Computer Connections - Product Spot
“The Command-line interface is far from dead.  ZTree, as shown in Fig. 1, is a 32-bit clone of a DOS classic, XTree.  ZTW runs in a DOS box under Win95 or NT, provides 90% of the functionality of its namesake, and is long filename-aware.  Unlike most GUI-based file managers, ZTW fits on a floppy disk, so it meets my criteria for my emergency toolkit disk.  The author is Kim G. Henkel, a transplanted Floridian originally from Australia.  You can find the trialware version at or The registration fee is $30.”

- Jeff Holtzman

MULTI-CAD - Vol.5 No.4

What comes after XTree?  ZTREE!”
“When filenames longer than the DOS 8+3 format became available with Windows 95, the truncated 8+3 version of the name was the only one which could be seen in DOS or 16-bit file management programs, and duplicating and moving files around created problems.
  This is why it is strongly recommended that you don’t (under any circumstances) use DOS XTree or any of its later variants - XTPro and XTGold - or Windows 3.11’s File Manager to manipulate files in 95.
  An Australian programmer, living on the east coast of the United States, wrote a new 32-bit file manager fom scratch, using the well liked modus operandi and looks of XTree.
  He wrote it for OS/2, and called it ZTreeBold.  Colleagues saw it and wanted it, and so it became shareware.  That is to say, you can have it and try it for a month without cost.

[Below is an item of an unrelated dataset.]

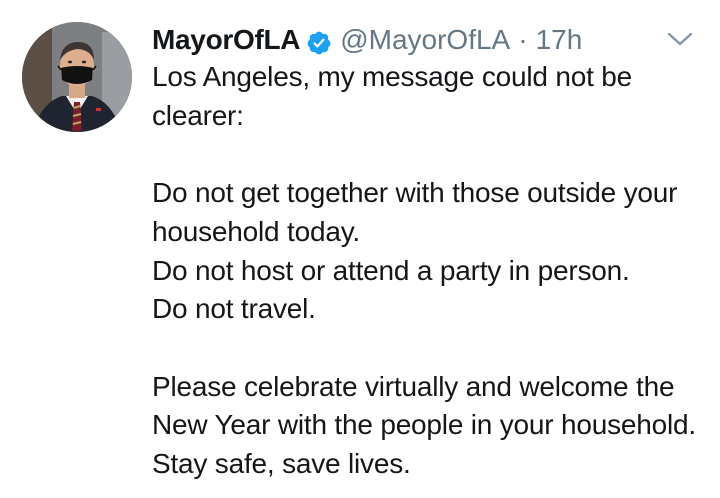  I want to click on verified-badge-icon, so click(319, 41).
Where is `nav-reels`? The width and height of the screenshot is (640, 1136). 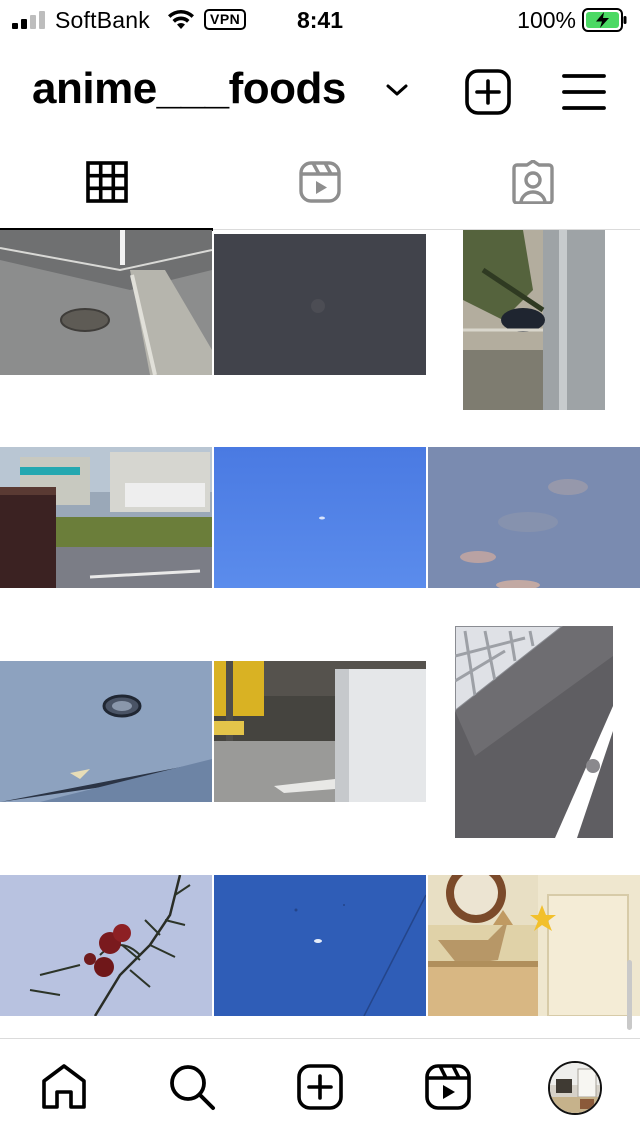
nav-reels is located at coordinates (448, 1087).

  He subsequently wrote a similar product to run under Windows NT and 95, called ZTreeWin.  I have tried both versions and find they work extremely well.
  All of the old XTree facilities are there, with several advantages over the 16-bit version.  The most noticeable is the fact that you just don’t run out of memory in it.  With XTree, you often had to unlog drives in order to complete some operations; not so with ZTree.

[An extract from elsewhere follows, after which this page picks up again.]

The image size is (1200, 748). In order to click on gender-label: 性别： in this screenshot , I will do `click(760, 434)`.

  ZTree is a 32-bit Win95 program with long filename support.  It supports HPFS and NTFS long filenames, as well as Windows 95 names.  It has flexible support of any archiving program, present and future.
  It does better than the original in several areas: it doesn’t hog the CPU when waiting for keyboard input; it doesn’t get upset by trying to log a device that is in use; open files can be searched and copied.  The OS/2 version, ZTreeBold, also handles files’ EAs, and can launch OS./2 programs.”